Here’s the timeline they walked through:
2022 – initial idea for the product
2023 – first implementation using low-code (Flutter Flow)
Production launch – active users, subscriptions, and real usage
The problem – the app had accumulated massive technical debt and the chosen tech stack was reaching its limits. It’s worth noting the tech debt was taken consciously to make dynamic growth at the early stages of the startups possible. Learn more: Types of tech debt: Deliberate & prudent vs. Inadvertent and reckless
The constraint – no budget for a full rewrite
Originally, developing the app in low-code took nearly 2,000 hours of work. Rewriting it manually in a traditional stack was simply unrealistic.
Meanwhile, the team had also experimented with Kotlin Multiplatform (KMM) in a separate project, treating Health Folder as an informal testing ground for 2 weeks. That exploration later turned out to be crucial.
2025: When Claude Code Changes the Game
Fast forward to 2025. Claude Code had matured enough to become a practical co-developer rather than just a toy.
At this point, Wiktor, involved in the Health Folder project, made a new proposal. Instead of paying for the rewrite — which wasn’t financially possible at the time — he offered equity in the application to Jakub and Sebastian in exchange for taking on the development effort with AI.

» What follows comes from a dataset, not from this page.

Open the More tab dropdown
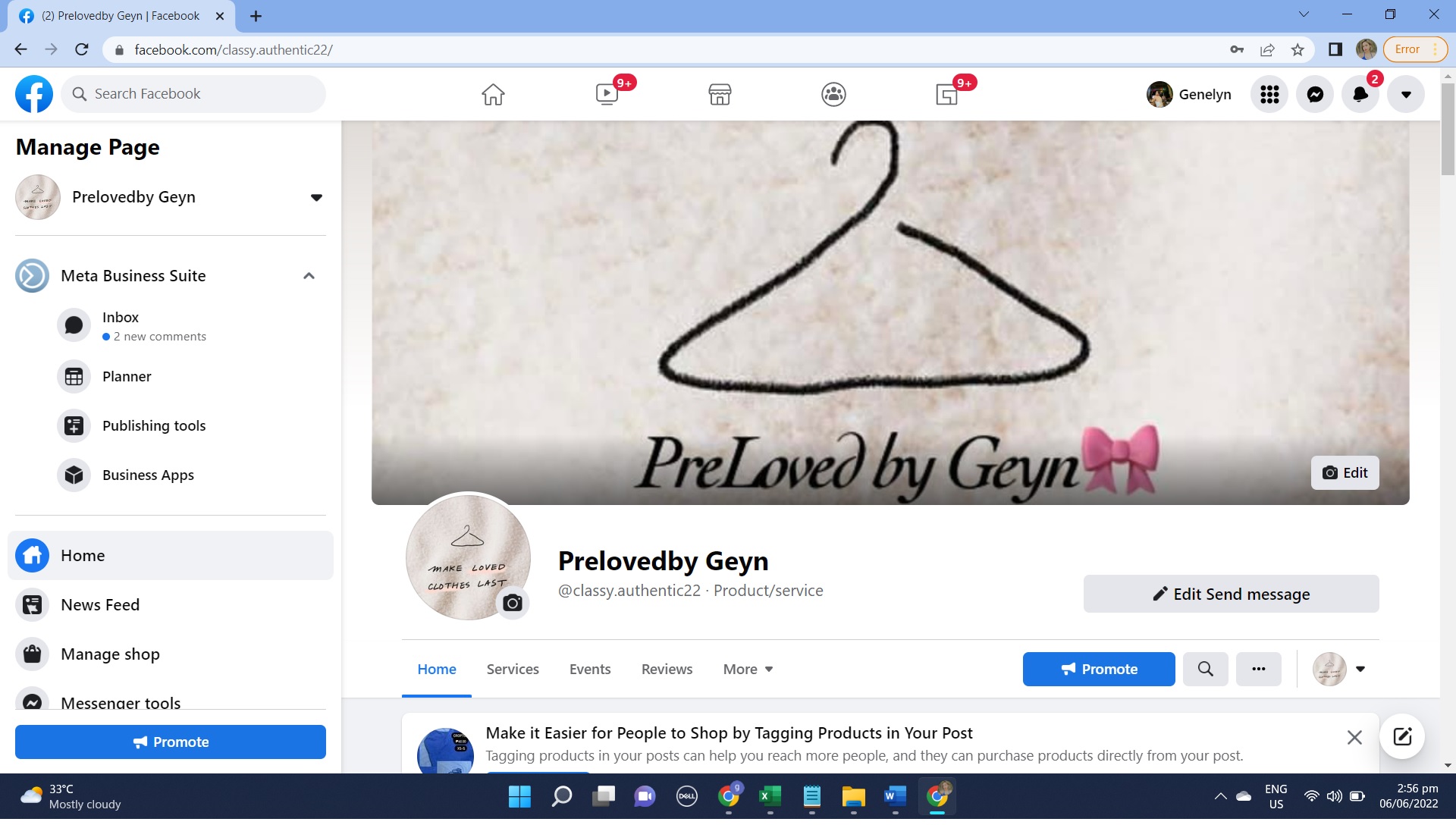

This transformed the project dynamic:
no traditional budget
high personal motivation
a clear win–win structure
strong incentive to use AI to minimize manual work
The key assumptions of the rewrite were clear:
Minimize human involvement
Maximize AI-generated code
Reuse existing assets (Flutter Flow project, KMM experiment, domain knowledge)

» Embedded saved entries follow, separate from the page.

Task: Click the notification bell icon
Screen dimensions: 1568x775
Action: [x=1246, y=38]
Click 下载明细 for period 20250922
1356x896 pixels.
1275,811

Keep costs extremely low — ideally under a few hundred dollars in AI usage
The team accepted the challenge.
The Outcome: 73 Hours Instead of 2,000+
Using Claude Code, multiple domain-specific agents, and iterative workflows, the team managed to:
Rewrite the entire application in Kotlin Multiplatform
Deliver a clean, maintainable codebase for both Android and iOS
Keep AI usage costs at around $400
Complete the whole rewrite in 73 hours of effective work
What They Shared on Stage
During their presentation, they walked the audience through:
1. The naïve approach they started with
Why the initial “just ask AI to rewrite everything” idea collapsed quickly.
2. The uncomfortable truths
Where AI struggled, why certain prompts failed, and which tasks still required careful human direction.
3. The repairs and workflow improvements
Including the creation of:
3 specialized AI agents
3 reusable commands
A custom hook that stabilized the code generation pipeline
4. The final working pipeline
A repeatable method for rewriting an app that’s:
domain-aware
consistent
cost-efficient
radically faster than traditional development
Why This Matters for the Future of Software Development
This case study highlights a new reality: AI-augmented engineering is already happening.
For companies stuck with:
legacy systems
hard-to-maintain prototypes
runaway technical debt
or simply no budget for a rebuild
AI-driven rewrites may soon become the most economically viable option.